When I got this jackfruit, I went through quite a learning experience to get the fruit separated from the husk. For that adventure, see my previous post. With some of the fruit, I decided to make a Jackfruit Cider. For that adventure, you can follow his link to my brewing and fermenting blog:
With 2lbs of fruit left, plus the seeds, I needed to finish up before things started going bad. First, the seeds. I boiled the seeds for 15 minutes and then roasted them for another 15 minutes at 400F. The skin covering the outside is a little bit of a pain to remove. The seed itself is like a very dry, firm potato. Not bad, though. A nice snack.
Now, for the fruit.
Canned Jackfruit in Syrup
2lbs fresh, ripe jackfruit
3 cups white sugar
3 cups water
Combine the water and sugar in a large pot or saucepan and stir to dissolve the sugar over high heat. Bring to a boil and add the jackfruit. Boil for 15 minutes. Meanwhile, prepare 2 pint jars, lids, and screw rings for canning. Prepare pressure canner.
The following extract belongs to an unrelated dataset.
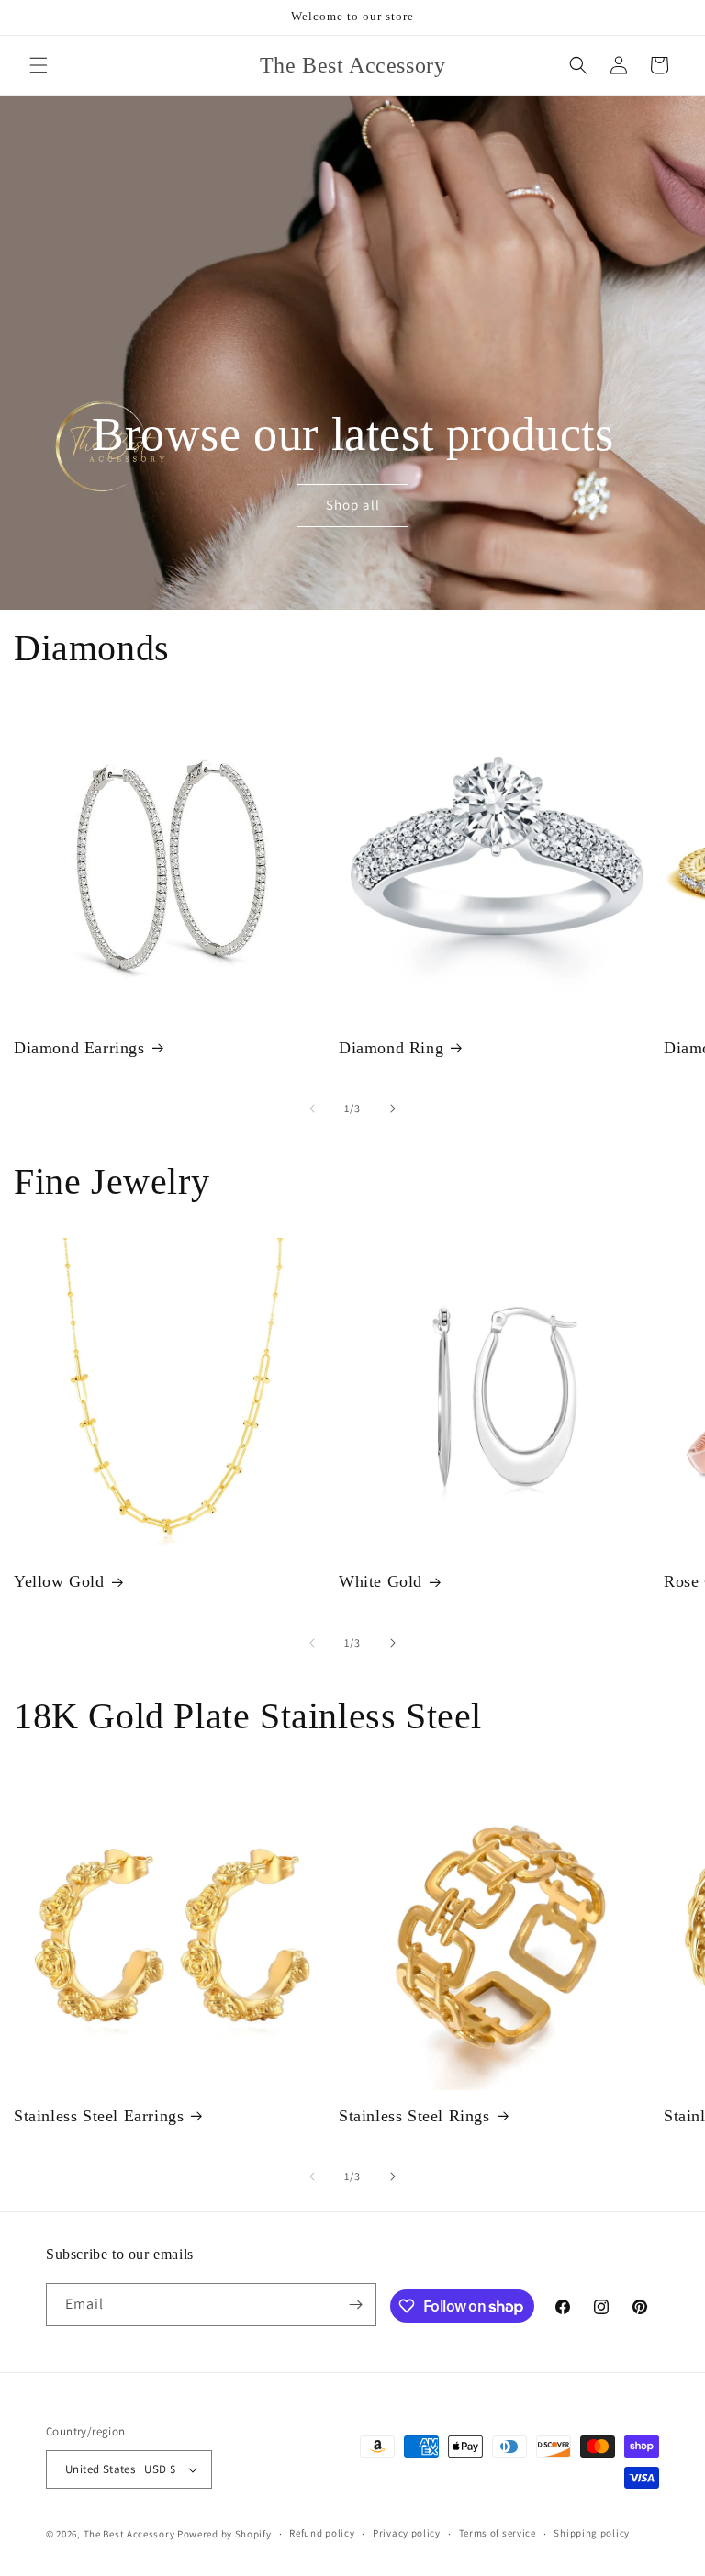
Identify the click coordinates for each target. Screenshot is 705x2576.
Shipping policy (592, 2532)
Add fruit to jars and cover with syrup, leaving approx. ½” headspace. Clean rims with damp cloth. Place lids and screw down rings to finger tight.
Place jars carefully into prepared pressure canner and close lid. Purge according to manufacturer’s recommendations (10 minutes, in my case). Place weight and bring pressure to 11lbs.
Process for 15 minutes. Allow to cool in canner until pressure is zero. Remove jars to cloth-lined counter and allow to rest for 24 hours to seal. When cool enough to touch, snug down screw rings. After the rest period, check seal, remove screw rings, and store in cool, dark space.
Note: I had excess syrup…about 2/3 of a pint jar. I let it cool and refrigerated it. Not sure what I’ll do with it yet.